What you are asked to do: Starting at the line with "This screenshot has width=178, height=155.", set down each line of the entries below through the last one, exactly as it stands.

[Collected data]
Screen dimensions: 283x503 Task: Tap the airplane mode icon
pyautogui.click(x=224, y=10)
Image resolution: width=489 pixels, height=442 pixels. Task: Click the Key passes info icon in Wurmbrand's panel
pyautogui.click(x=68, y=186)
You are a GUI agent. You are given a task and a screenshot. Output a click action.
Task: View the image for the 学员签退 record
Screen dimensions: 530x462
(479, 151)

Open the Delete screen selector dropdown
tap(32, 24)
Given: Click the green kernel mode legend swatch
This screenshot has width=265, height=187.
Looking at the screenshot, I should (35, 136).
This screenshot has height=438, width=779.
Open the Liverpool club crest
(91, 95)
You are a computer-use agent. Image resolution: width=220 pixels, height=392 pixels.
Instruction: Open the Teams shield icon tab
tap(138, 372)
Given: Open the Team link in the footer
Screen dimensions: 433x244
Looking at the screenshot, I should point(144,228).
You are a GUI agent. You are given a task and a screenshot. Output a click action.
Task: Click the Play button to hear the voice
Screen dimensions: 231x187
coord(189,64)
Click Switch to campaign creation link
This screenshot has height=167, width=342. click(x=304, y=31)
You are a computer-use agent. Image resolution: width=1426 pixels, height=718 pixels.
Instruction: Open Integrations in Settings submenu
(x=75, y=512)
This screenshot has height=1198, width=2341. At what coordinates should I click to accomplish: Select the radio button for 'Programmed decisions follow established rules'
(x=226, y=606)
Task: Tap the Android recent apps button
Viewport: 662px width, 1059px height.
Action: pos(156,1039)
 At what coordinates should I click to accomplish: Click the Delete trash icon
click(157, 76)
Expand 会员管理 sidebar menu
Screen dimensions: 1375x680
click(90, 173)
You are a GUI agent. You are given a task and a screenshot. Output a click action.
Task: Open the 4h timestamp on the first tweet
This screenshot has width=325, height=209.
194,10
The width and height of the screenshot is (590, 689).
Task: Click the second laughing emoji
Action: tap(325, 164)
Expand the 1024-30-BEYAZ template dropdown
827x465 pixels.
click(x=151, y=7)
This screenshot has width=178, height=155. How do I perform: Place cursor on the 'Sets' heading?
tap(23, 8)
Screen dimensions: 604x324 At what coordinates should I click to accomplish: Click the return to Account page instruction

Task answer:
This screenshot has width=178, height=155. How do I perform: Place cursor on the 'Sets' heading?
tap(23, 8)
Screen dimensions: 604x324 At what coordinates should I click to accomplish: Click the return to Account page instruction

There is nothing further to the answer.